ACC opened its first campus in the old L.C. Anderson High School building in September 1973 with 1,726 students. More than 50 years later, the college has expanded to 11 campuses across Central Texas, serving in excess of 70,000 students.
“Generations of students have grown because of her vision, courage, and unwavering belief in the power of education,” says ACC District Chancellor Dr. Russell Lowery-Hart. “Her legacy lives in every student who finds a pathway here. Her love for students continues to shape our college – and our region – and will for generations to come.”
The Texas House
Delco’s decision to run for the Texas House of Representatives was shaped by the limits she encountered on the school board. She explained to Humanities Texas that while local advocacy matters, many consequential decisions are made at the state level. She pointed in particular to a Supreme Court case that ruled that the state is responsible for equitable school funding.
While in the House, Delco used her school board experience to help shape policies pushing for fairer funding and stronger support for public institutions serving marginalized communities.
“Her focus was higher education,” says former Texas legislator and U.S. House Representative Craig Washington, who served with Delco. “She was very knowledgeable and passionate about what she was advocating for.”
Texas State Representative Reynolds says that Delco’s ability to build bipartisan relationships in the House was central to securing long-term funding for Prairie View A&M University. Through the appropriations process, Delco negotiated her belief in equitable funding into legislation, helping to incorporate Prairie View into the Texas A&M University System’s Permanent University Fund (PUF) at a time when Prairie View was locked out of that system and state investment in historically Black colleges and universities was significantly limited.

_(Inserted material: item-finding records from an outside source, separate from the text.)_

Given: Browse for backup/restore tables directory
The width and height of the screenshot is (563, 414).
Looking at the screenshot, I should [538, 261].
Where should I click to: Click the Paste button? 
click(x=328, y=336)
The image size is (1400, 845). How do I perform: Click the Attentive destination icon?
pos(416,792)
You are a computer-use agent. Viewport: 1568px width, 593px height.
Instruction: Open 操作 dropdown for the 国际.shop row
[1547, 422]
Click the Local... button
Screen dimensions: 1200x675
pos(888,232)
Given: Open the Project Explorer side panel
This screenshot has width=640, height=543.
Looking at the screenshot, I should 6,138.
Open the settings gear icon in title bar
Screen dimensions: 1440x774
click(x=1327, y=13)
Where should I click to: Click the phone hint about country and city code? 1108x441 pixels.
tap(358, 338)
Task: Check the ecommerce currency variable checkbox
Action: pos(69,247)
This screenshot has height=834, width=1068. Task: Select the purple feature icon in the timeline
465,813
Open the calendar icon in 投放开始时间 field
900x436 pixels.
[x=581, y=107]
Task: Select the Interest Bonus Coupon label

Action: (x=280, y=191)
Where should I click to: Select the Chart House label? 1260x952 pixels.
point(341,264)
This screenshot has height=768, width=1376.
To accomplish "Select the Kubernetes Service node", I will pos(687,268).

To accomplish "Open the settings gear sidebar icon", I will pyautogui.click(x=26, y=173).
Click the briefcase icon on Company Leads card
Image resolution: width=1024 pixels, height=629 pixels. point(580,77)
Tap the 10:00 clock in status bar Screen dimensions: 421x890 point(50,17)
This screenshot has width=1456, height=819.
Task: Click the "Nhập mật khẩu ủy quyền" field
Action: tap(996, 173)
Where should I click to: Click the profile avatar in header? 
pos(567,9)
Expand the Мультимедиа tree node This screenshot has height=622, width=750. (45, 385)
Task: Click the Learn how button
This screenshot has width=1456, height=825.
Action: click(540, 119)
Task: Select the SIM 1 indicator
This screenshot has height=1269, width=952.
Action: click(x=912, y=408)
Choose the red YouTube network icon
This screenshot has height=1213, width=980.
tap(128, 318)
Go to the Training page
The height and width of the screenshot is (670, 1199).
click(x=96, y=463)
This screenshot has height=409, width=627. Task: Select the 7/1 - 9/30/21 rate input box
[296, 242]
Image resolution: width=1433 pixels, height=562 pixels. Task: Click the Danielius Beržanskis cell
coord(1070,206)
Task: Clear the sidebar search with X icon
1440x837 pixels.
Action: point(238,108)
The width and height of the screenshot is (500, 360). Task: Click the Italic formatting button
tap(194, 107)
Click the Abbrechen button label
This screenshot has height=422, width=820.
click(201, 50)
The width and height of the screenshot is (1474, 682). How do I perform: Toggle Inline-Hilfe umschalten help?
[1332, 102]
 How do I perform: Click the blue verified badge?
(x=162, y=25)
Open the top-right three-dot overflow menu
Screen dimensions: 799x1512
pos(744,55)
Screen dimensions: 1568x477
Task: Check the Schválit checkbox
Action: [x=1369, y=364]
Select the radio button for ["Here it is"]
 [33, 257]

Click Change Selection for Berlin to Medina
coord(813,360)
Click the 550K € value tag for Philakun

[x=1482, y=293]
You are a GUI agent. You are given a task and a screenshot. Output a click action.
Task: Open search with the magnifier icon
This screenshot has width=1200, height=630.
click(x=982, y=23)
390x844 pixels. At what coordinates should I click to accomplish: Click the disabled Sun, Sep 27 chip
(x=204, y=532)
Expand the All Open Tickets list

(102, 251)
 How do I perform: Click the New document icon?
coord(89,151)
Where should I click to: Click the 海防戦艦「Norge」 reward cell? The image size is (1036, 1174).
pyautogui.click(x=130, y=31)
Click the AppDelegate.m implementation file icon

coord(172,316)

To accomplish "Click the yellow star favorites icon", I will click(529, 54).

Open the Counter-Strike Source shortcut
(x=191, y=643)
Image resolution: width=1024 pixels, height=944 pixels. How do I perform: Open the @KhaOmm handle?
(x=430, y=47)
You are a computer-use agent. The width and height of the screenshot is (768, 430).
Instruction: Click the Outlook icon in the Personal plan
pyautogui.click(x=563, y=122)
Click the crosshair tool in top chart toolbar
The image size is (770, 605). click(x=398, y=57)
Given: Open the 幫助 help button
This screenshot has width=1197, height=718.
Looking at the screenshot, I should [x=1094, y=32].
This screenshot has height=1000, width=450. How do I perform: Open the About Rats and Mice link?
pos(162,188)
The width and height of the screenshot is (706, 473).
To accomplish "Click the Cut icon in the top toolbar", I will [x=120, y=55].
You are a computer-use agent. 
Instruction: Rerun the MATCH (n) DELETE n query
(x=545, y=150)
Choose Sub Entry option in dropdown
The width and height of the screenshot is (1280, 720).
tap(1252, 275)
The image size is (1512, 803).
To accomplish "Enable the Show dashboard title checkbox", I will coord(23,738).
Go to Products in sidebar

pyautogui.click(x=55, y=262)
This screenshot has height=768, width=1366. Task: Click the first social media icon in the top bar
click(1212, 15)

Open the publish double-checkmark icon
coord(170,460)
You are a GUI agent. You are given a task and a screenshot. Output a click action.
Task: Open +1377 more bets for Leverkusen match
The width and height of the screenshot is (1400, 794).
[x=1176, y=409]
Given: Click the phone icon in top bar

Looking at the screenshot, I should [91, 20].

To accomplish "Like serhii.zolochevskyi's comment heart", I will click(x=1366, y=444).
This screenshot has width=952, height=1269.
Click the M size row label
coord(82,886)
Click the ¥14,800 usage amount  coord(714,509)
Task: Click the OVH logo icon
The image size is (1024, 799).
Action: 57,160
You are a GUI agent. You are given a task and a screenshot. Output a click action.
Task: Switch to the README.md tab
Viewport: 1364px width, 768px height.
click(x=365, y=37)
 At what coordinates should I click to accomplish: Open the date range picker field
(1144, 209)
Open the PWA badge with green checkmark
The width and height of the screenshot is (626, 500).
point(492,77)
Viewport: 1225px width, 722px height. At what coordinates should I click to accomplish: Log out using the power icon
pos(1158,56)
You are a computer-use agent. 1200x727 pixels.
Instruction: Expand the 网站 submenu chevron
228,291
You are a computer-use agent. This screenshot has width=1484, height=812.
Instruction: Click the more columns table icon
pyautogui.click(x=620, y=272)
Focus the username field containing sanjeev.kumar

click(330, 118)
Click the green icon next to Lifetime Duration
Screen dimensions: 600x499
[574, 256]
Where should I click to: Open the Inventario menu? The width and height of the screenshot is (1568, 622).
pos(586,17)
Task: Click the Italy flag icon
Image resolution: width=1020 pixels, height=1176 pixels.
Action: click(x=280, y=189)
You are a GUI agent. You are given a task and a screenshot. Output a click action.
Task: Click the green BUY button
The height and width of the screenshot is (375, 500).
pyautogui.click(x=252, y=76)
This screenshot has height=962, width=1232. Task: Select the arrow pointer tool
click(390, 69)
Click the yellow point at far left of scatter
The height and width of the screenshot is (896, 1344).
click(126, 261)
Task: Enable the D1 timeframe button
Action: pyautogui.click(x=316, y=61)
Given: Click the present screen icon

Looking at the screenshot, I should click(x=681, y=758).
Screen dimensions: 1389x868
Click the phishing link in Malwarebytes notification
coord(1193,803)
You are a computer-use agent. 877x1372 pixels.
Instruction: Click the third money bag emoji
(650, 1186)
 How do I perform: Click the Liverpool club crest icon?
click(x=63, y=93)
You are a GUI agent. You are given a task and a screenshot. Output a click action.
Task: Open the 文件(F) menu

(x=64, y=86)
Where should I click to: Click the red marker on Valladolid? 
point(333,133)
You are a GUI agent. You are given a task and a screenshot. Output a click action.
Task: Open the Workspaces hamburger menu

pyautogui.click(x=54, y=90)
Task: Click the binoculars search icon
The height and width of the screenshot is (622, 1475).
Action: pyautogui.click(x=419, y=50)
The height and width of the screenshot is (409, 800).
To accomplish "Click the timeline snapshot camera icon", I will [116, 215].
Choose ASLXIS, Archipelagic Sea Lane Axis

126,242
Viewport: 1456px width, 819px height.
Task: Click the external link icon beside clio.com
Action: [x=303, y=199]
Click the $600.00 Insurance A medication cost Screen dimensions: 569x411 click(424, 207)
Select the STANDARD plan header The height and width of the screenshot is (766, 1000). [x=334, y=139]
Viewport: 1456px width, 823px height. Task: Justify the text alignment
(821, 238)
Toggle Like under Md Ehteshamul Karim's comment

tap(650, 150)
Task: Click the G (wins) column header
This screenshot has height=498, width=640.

The PUF funds allowed the university to expand academic programs and campus facilities, and grow into one of the nation’s leading HBCUs.
“The support was badly needed and long overdue,” says Washington, who graduated from Prairie View A&M in 1966. “It was gratifying to see her take leadership.”
A legacy in motion
In 1986 Delco was inducted into the Texas Women’s Hall of Fame, and in 1993 received the James Bryant Conant Award from the Education Commission of the States. In 1995 she retired from the Legislature, but continued her commitments to higher education and public service.
Delco chaired national education advisory committees for the U.S. Department of Education, served on the Texas Ethics Commission, taught as an adjunct professor at the University of Texas at Austin, and served as chair on the board of trustees at Huston-Tillotson University.
Despite her responsibilities over the decades, Delco still made time for her family, according to her daughter. “I never felt neglected at all,” says Edelen. “She was always there to support us.”
Delco’s legacy is one of enduring influence. Her name on campuses from elementary schools to colleges serves as a reminder of how community engagement, grassroots leadership, and persistent advocacy can have an impact.
“We mention her name because of the foundation she laid,” Reynolds says. “We’re trying to build on her legacy and stand on her shoulders.”